Data quality can determine business success or failure

Having a clear understanding of customers, partners and suppliers can mean the difference between growing a business and failing to compete. Critical initiatives for information governance, compliance and master data integration simply will not succeed unless the quality of the data in systems is clearly understood and actively managed.

Note : It is extremely imperative to complement Information Governance, Risks and Compliance solution with very sound 'Business Process Continuity' capabilities. So that In the event of an incident, your business continuity management capabilities can help end-users to access essential services via underlying unified communications technologies and collaborative workspaces, processes, and workflows.

The rapid adoption of cloud and online services introduces new concerns around governance, risk mitigation, and data compliance. Information Management & Compliance solution must be future-ready for the cloud environment.

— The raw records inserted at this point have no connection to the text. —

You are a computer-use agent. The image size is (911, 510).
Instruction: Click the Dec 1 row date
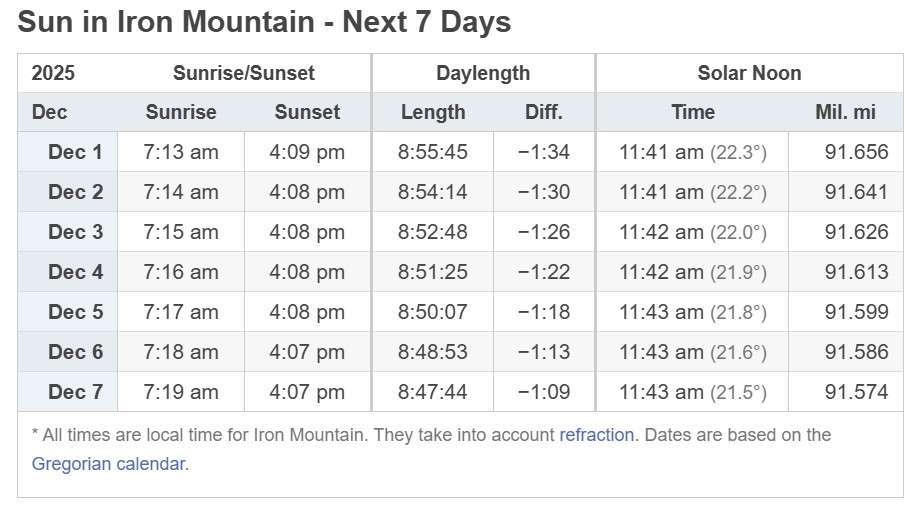pos(75,152)
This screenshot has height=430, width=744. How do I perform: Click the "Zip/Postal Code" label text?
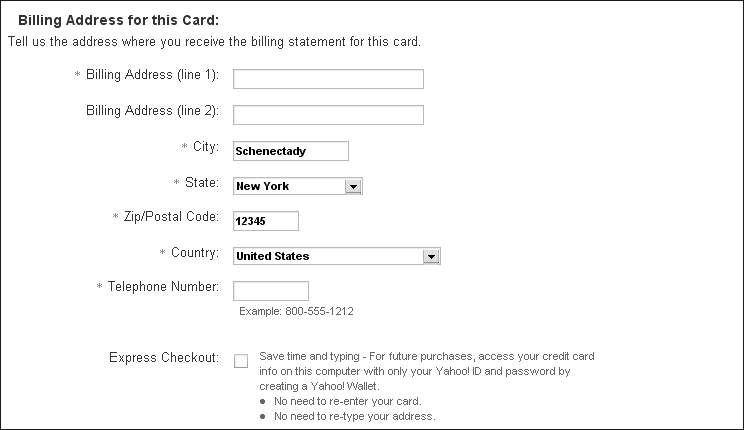[x=172, y=217]
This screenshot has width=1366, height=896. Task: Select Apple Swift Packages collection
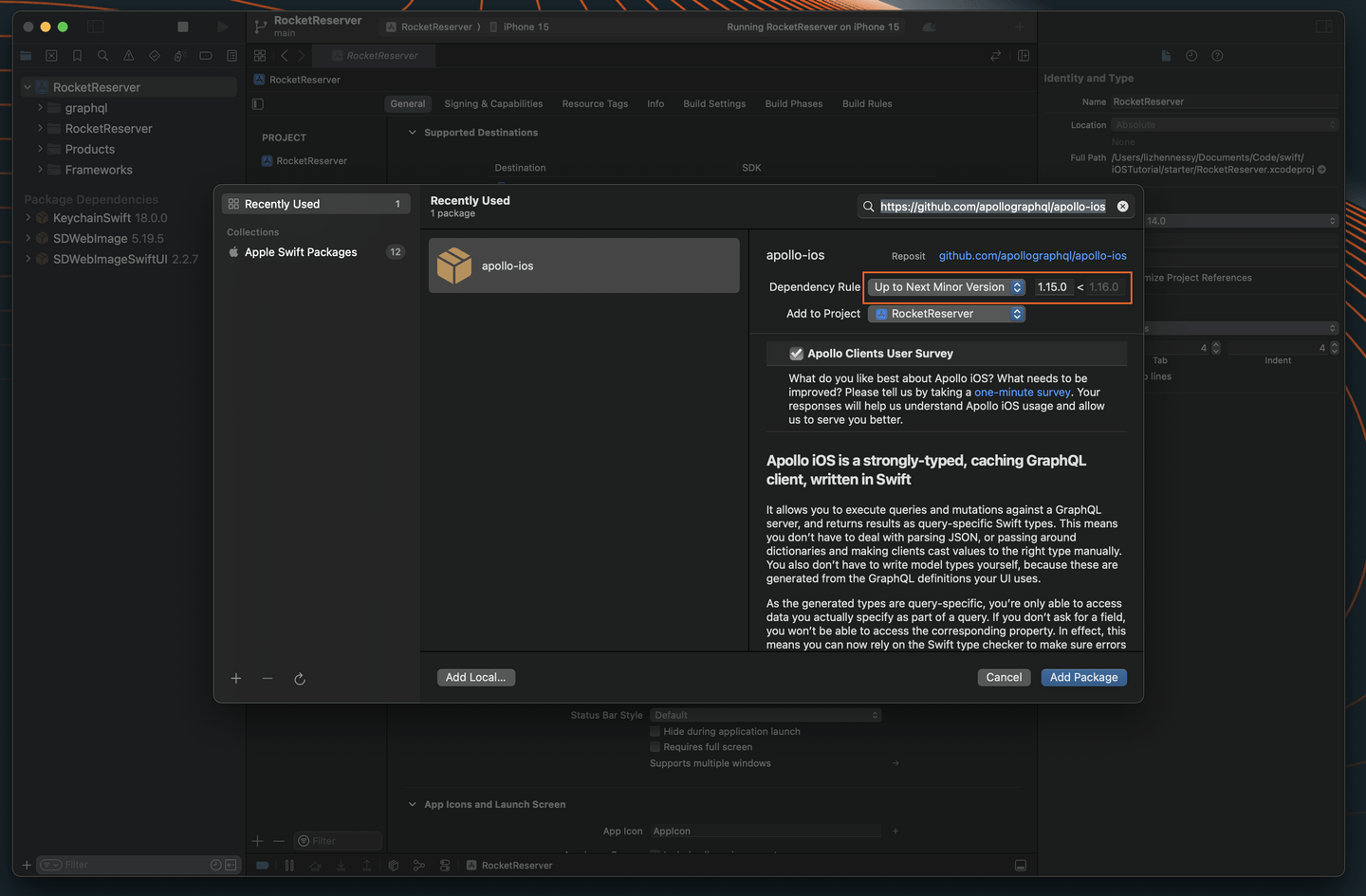coord(301,252)
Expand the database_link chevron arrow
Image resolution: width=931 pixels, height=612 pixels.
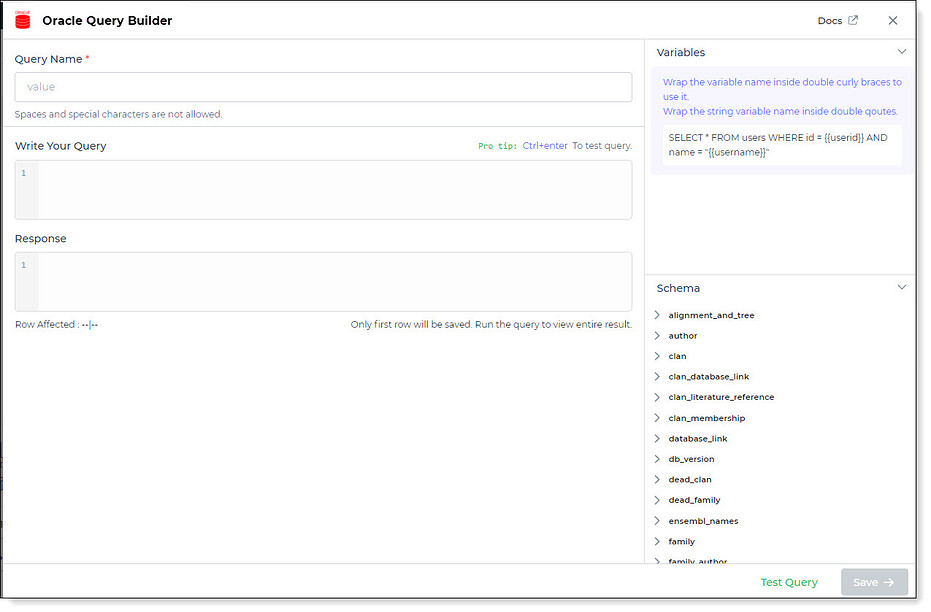pyautogui.click(x=657, y=439)
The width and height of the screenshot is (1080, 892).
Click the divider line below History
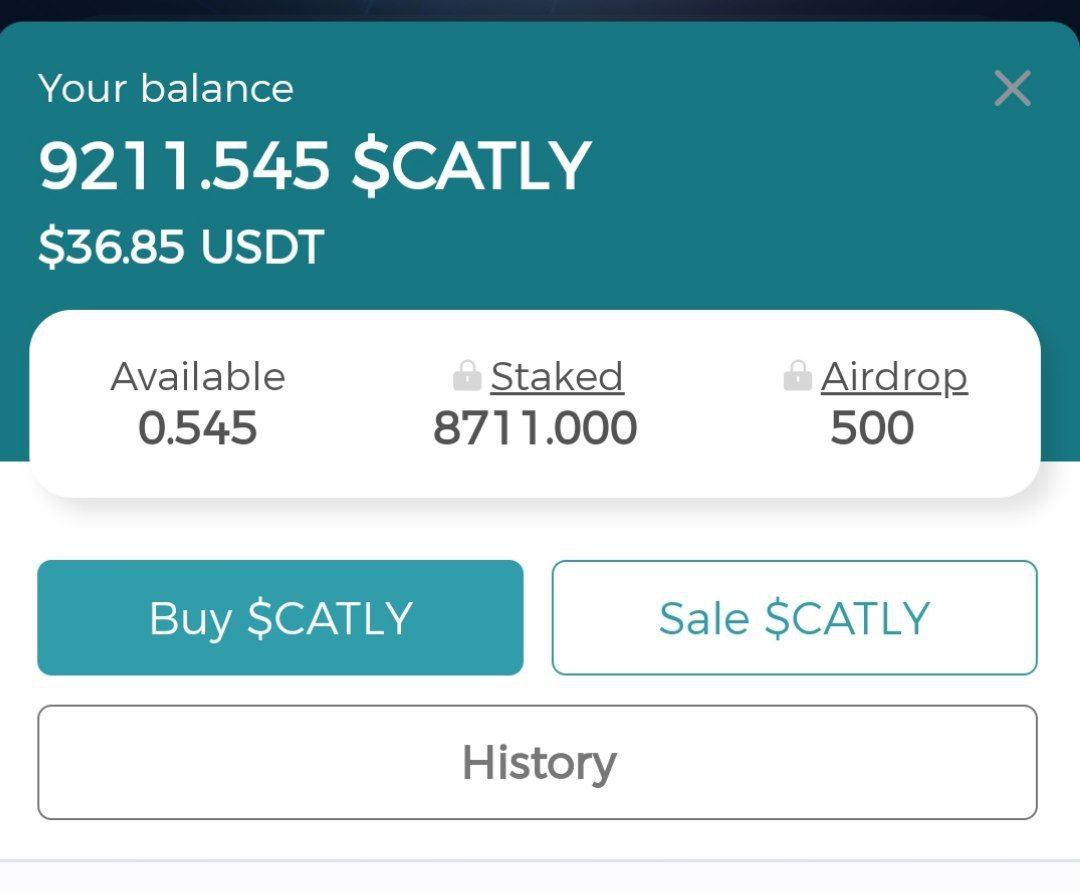pyautogui.click(x=540, y=860)
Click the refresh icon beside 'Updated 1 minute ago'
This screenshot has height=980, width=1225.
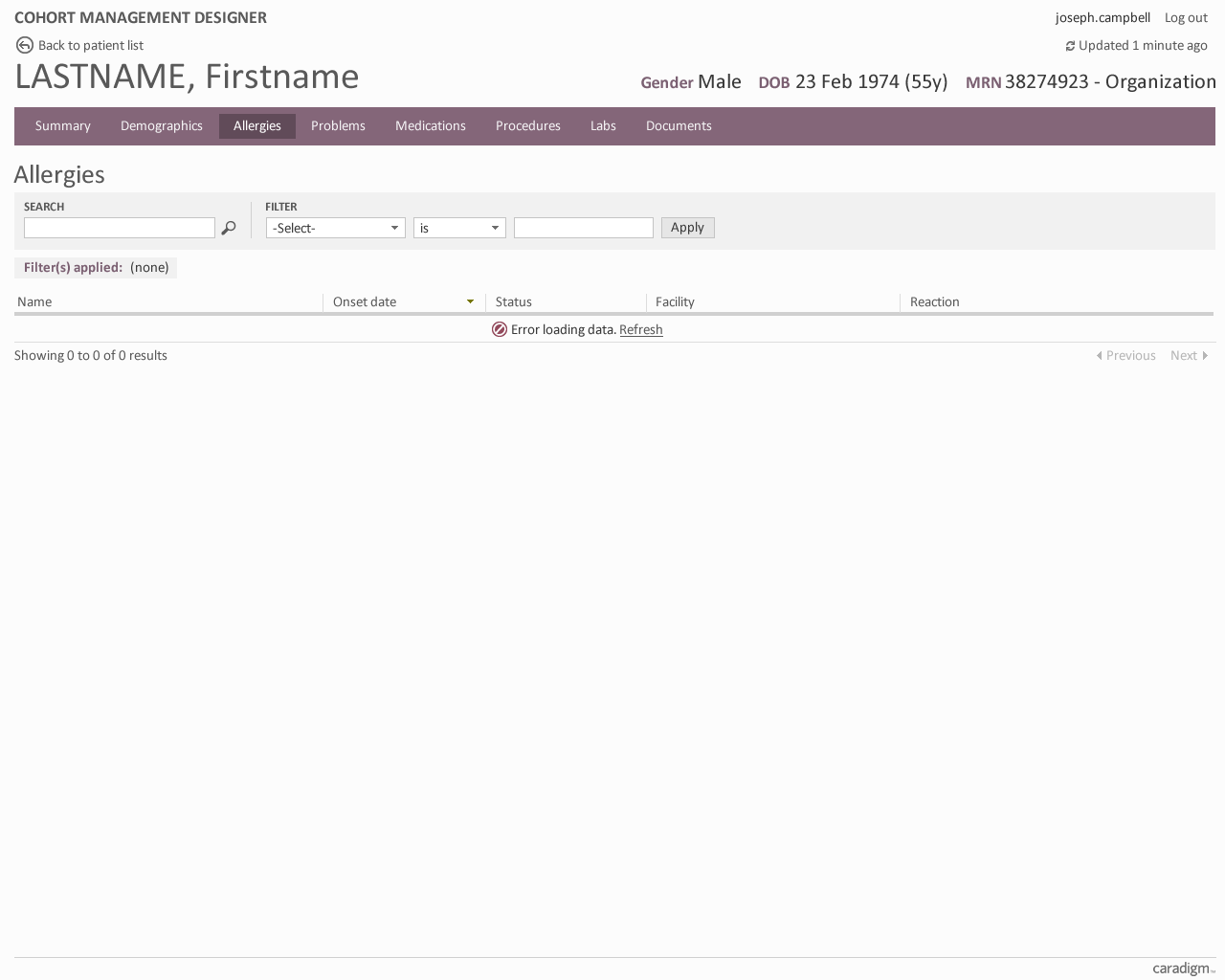coord(1069,45)
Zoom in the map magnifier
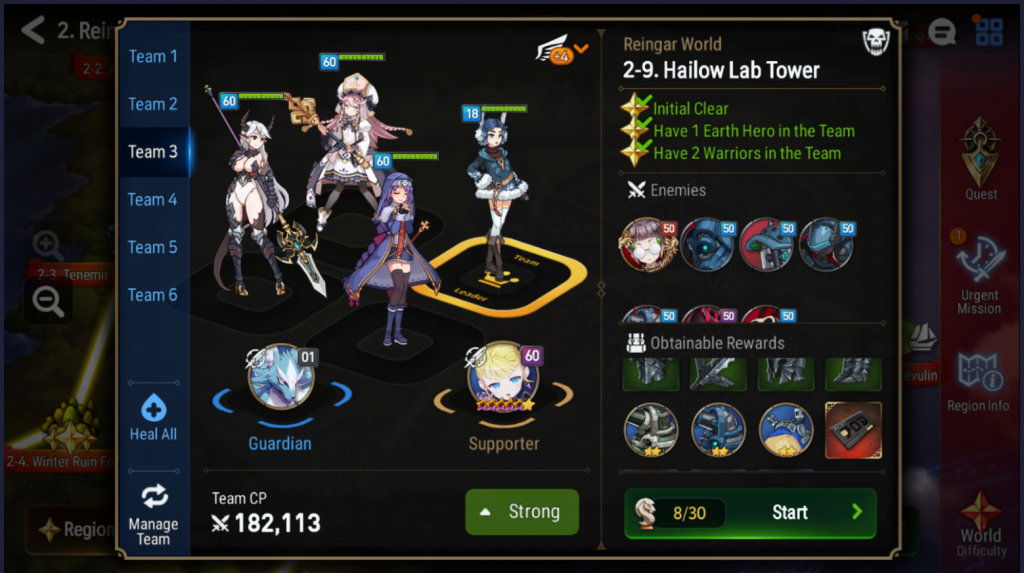This screenshot has width=1024, height=573. (48, 246)
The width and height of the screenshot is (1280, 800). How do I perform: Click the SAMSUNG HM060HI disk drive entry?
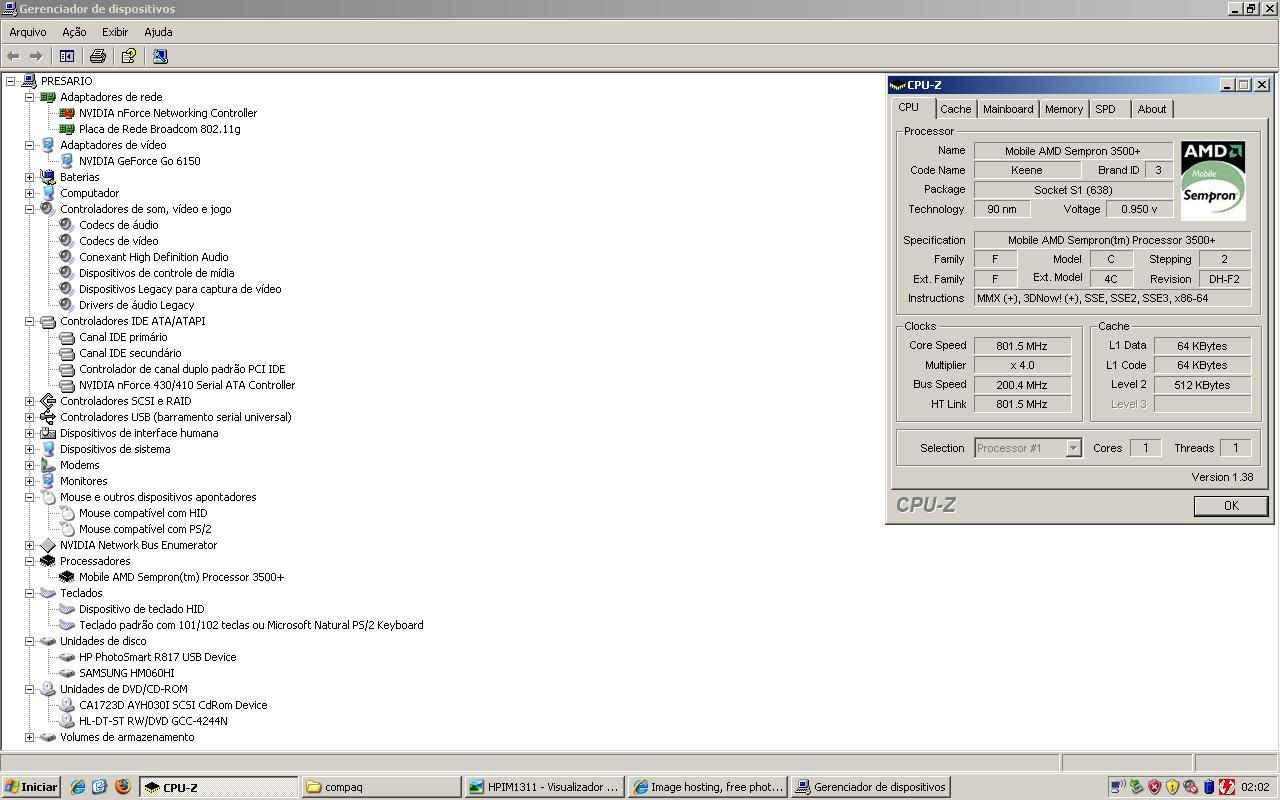tap(126, 673)
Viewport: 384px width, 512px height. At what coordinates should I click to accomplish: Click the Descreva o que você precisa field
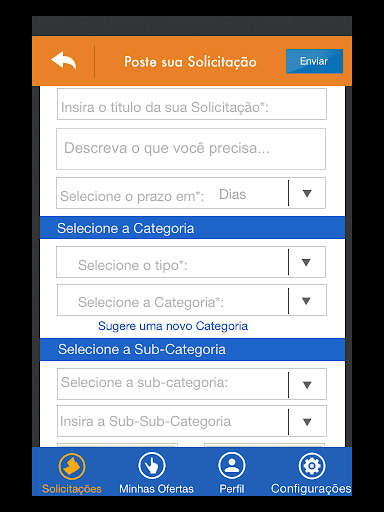191,149
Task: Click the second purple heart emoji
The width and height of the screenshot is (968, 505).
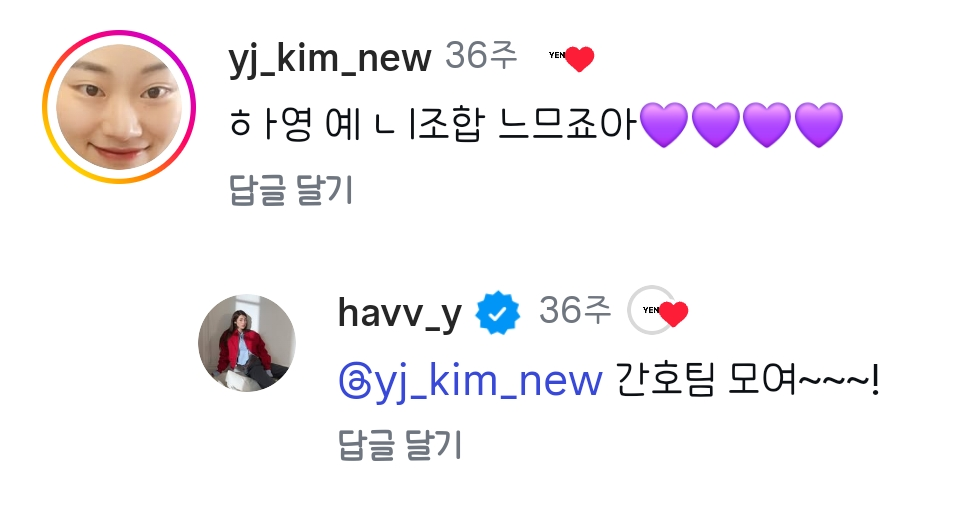Action: coord(716,124)
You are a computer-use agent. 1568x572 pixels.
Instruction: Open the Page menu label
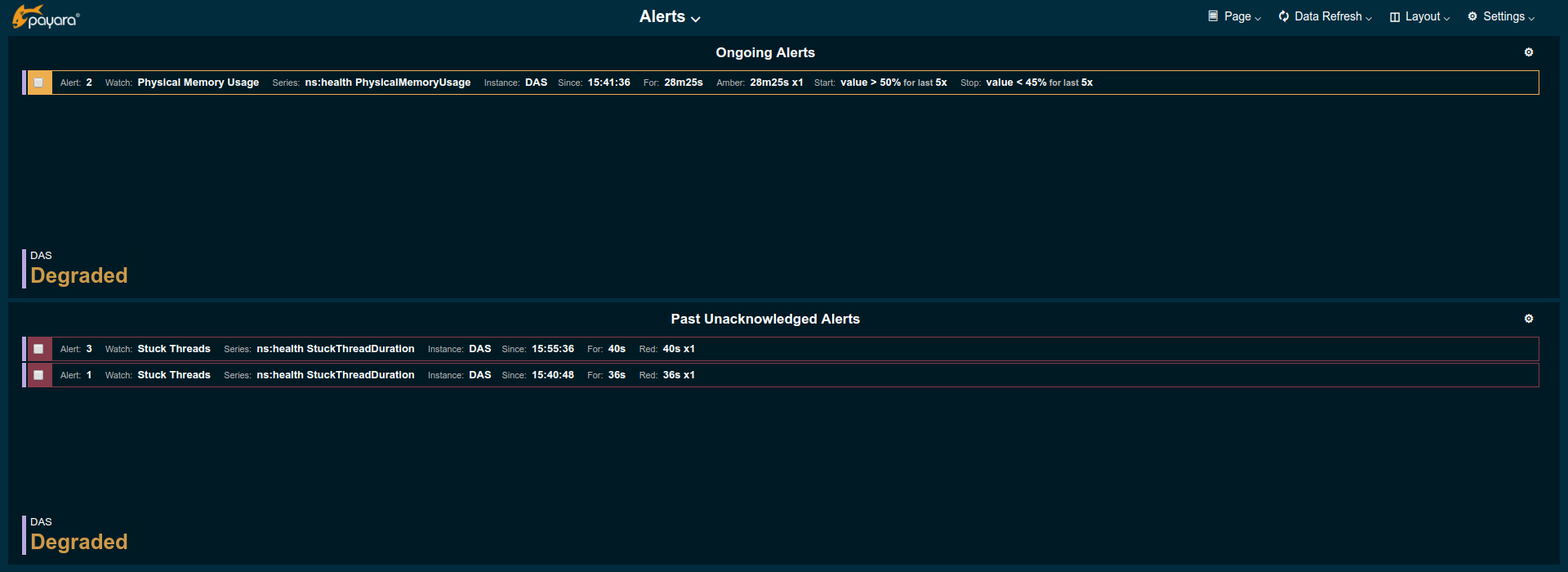click(x=1237, y=16)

Most organizations have not yet evolved their processes, policies and infrastructure to be able to help ensure high data quality levels. As a result, organizations are beginning to adopt information governance, a quality-control discipline for adding new rigor to the process of defining common terminology and managing, using, improving and protecting information.

Effective information governance can enhance the quality, availability and integrity of a company's data by fostering cross-organizational collaboration and structured policy-making. It balances factional silos with organizational interest, directly impacting the four factors that an organization cares about most: increasing revenue, lowering costs, reducing risks and increasing data confidence.

Information governance enables an organization to monitor its information supply chain as an end-to-end system, helping to ensure that information is consistently defined and well understood, of high quality, managed throughout its life cycle and protected and secured wherever it lies. With information governance, organizations achieve many goals, from improving decision making to simplifying and strengthening regulatory compliance.

Nonetheless, it must embed last-mile compliance workflow at the desktop level, integrating governance, compliance or risk-management into daily activities, through collaboration of IT and business stakeholders. Yet,

It ensures that right information is available at right time, in right format.